Let \((r,\rho )\in \mathcal {C}\) and let \(F:[0,1]\multimap [0,1]\) be the set-valued function such that its graph equals to \(\Gamma _F = L_{r,\rho }^{-1}\). F is then a USC set-valued function and the generalized inverse limit \(\mathop {\lim }\limits _ {\circ \hspace{-1.5pt}-\!\!-\!\!-}\{[0,1],F\}_{n=1}^\infty \) is homeomorphic to \(M_{r,\rho }\).

We conclude this paper by stating the following open problems.

Problem 26

Let F and G be fans, which are unions of countable families \(\mathcal {F}\) and \(\mathcal {G}\), respectively, of Cantor fans such that for all \(F_1, F_2\in \mathcal {F}\) and \(G_1,G_2\in \mathcal {G}\),

$$ F_1\ne F_2 \implies F_1\cap F_2 = \{(0,0,0,\ldots )\}\ and\ G_1\ne G_2 \implies G_1\cap G_2 = \{(0,0,0,\ldots )\}. $$

If F and G are both \(\left\{ \frac{1}{n}\ \mid \ n\in \mathbb {N}\right\} \cup \left\{ 0\right\} \)-end-point-generated, are then F and G homeomorphic?

Problem 27

Let X be a non-empty closed subset of [0, 1] and let F and G be fans, which are unions of countable families \(\mathcal {F}\) and \(\mathcal {G}\), respectively, of Cantor fans such that for all \(F_1, F_2\in \mathcal {F}\) and \(G_1,G_2\in \mathcal {G}\),

$$ F_1\ne F_2 \implies F_1\cap F_2 = \{(0,0,0,\ldots )\}\ and\ G_1\ne G_2 \implies G_1\cap G_2 = \{(0,0,0,\ldots )\}. $$

If F and G are both X-end-point-generated, are then F and G homeomorphic?
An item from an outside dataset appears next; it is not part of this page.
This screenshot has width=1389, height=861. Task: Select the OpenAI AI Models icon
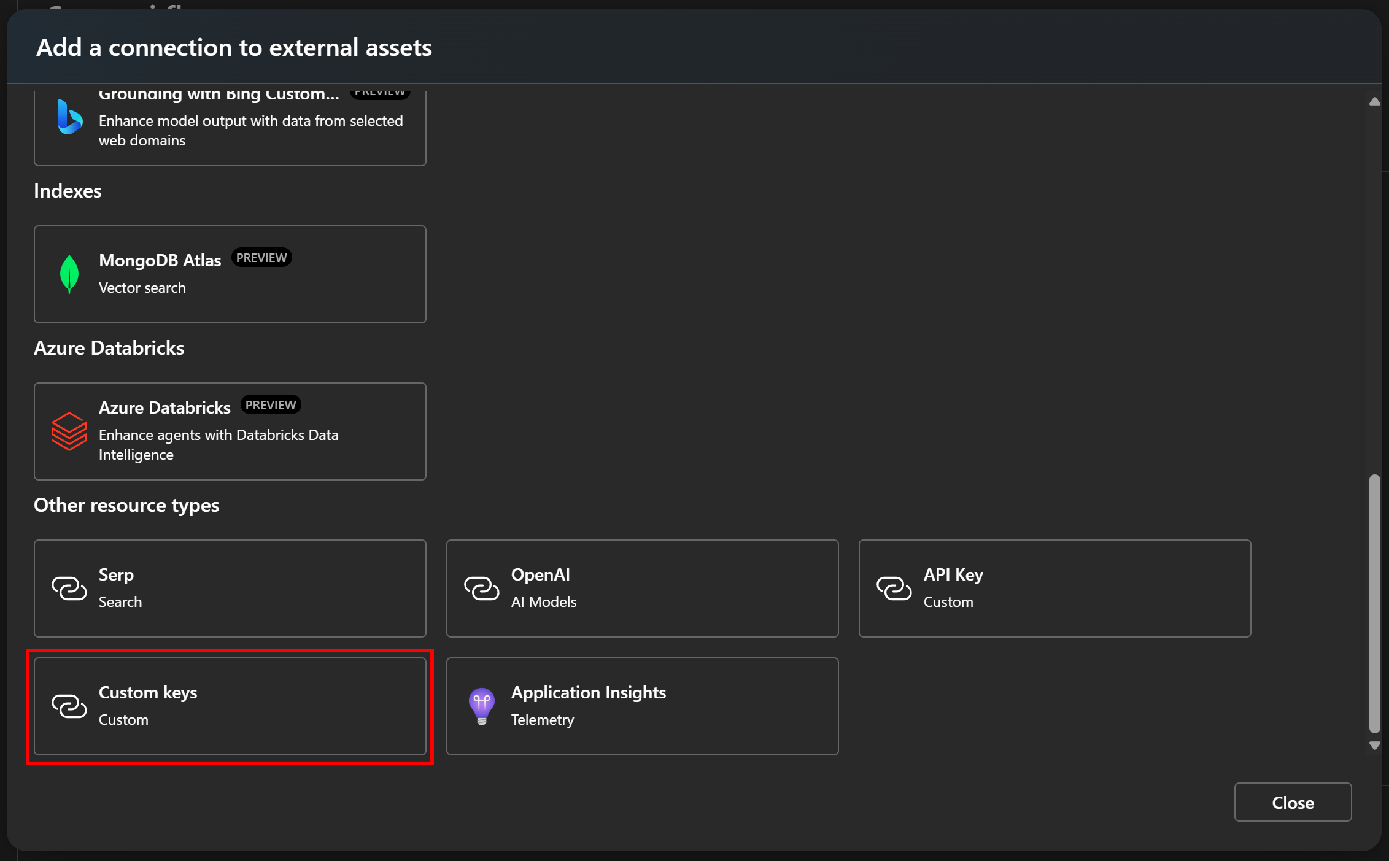tap(482, 587)
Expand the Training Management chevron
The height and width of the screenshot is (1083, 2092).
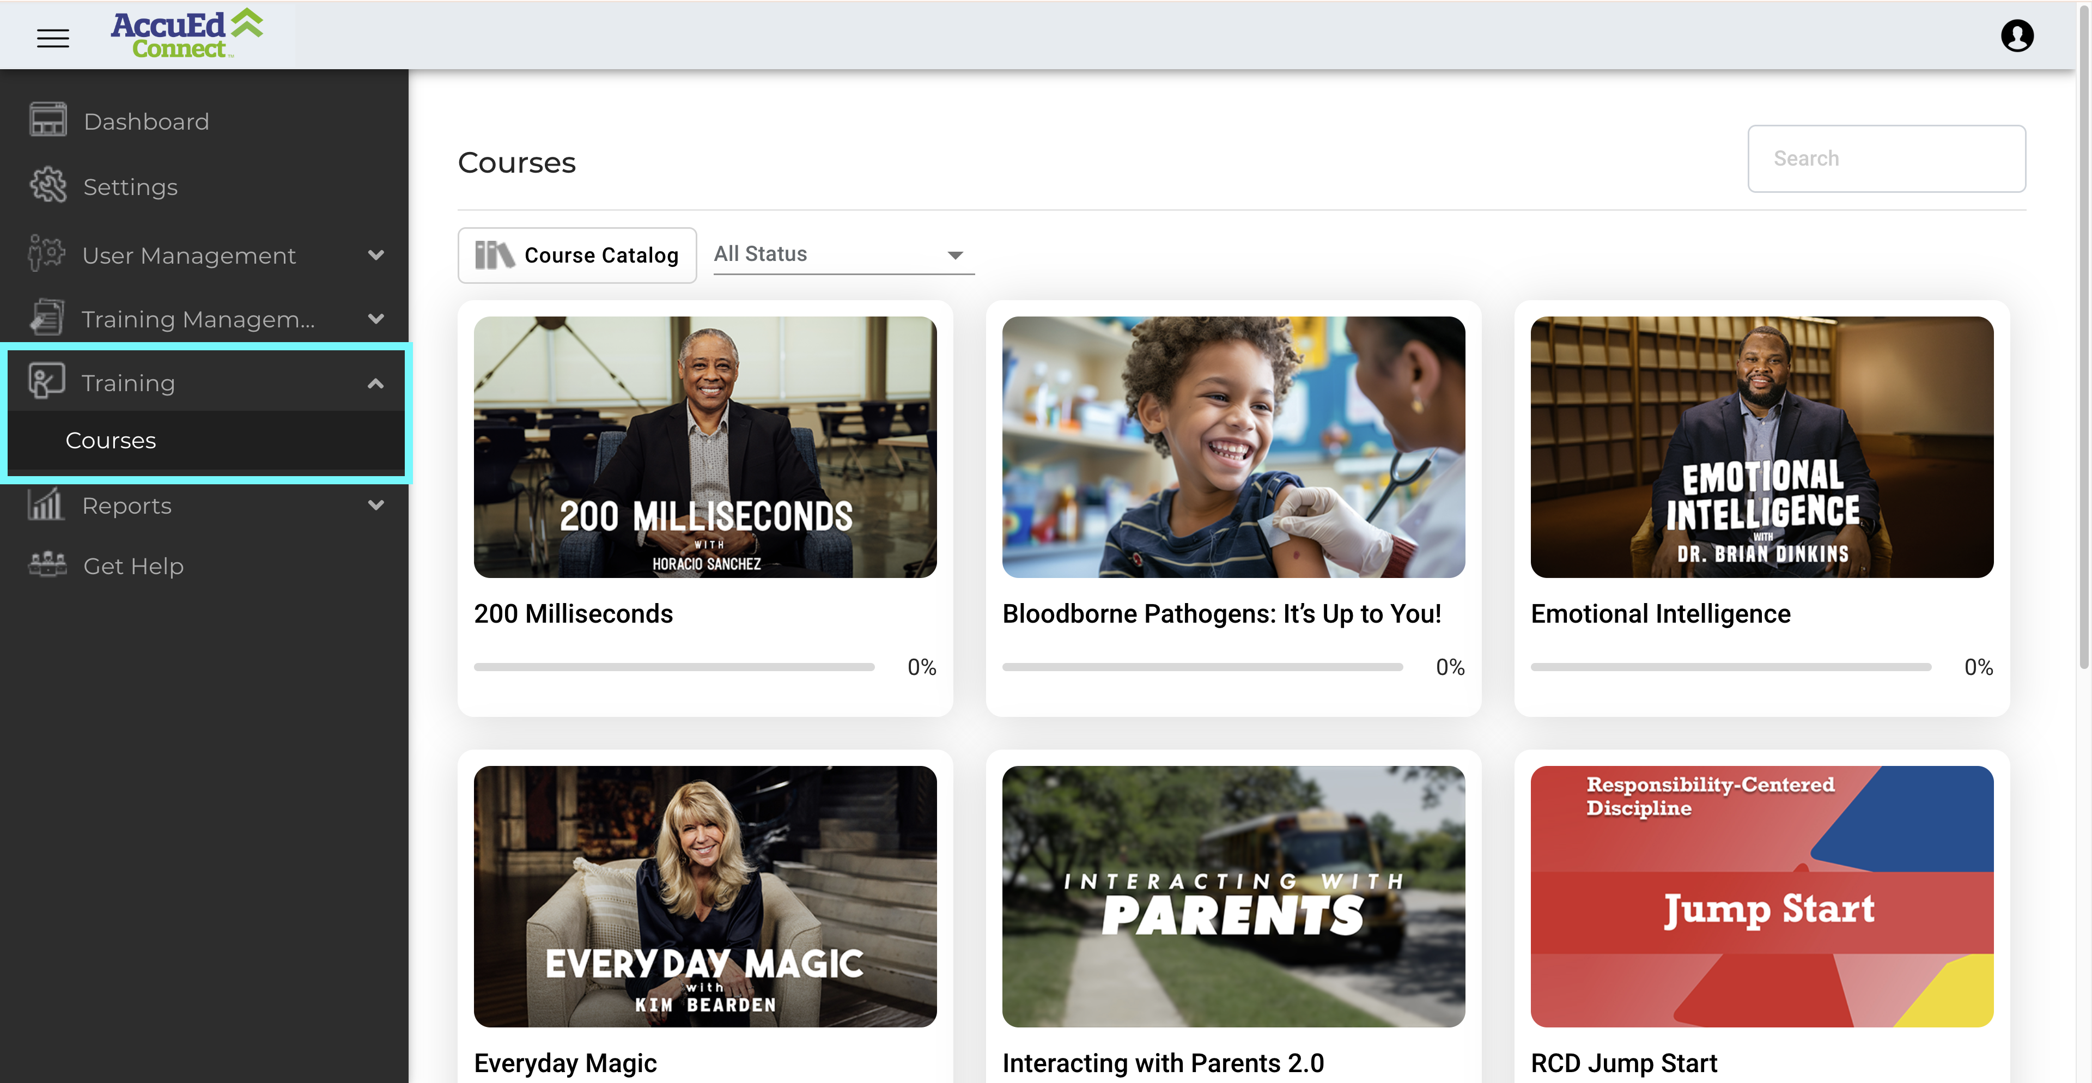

If not, find all such X for which they are homeomorphic or find a non-trivial subset of such subsets \(X\subseteq [0,1]\).

Problem 28

Let X be a non-empty closed subset of [0, 1] and let F, G be fans such that they are X-end-point-generated. Are F and G homeomorphic? If not, find all such X for which they are homeomorphic or find a non-trivial family of such X.

Problem 29

Characterize all non-empty closed subsets X of [0, 1] for which there exists a fan F such that F is X-end-point-generated or find a non-trivial family of such sets X.

Problem 30

Does there exist a fan which is \(\left\{ \frac{1}{2}\right\} \)-end-point-generated?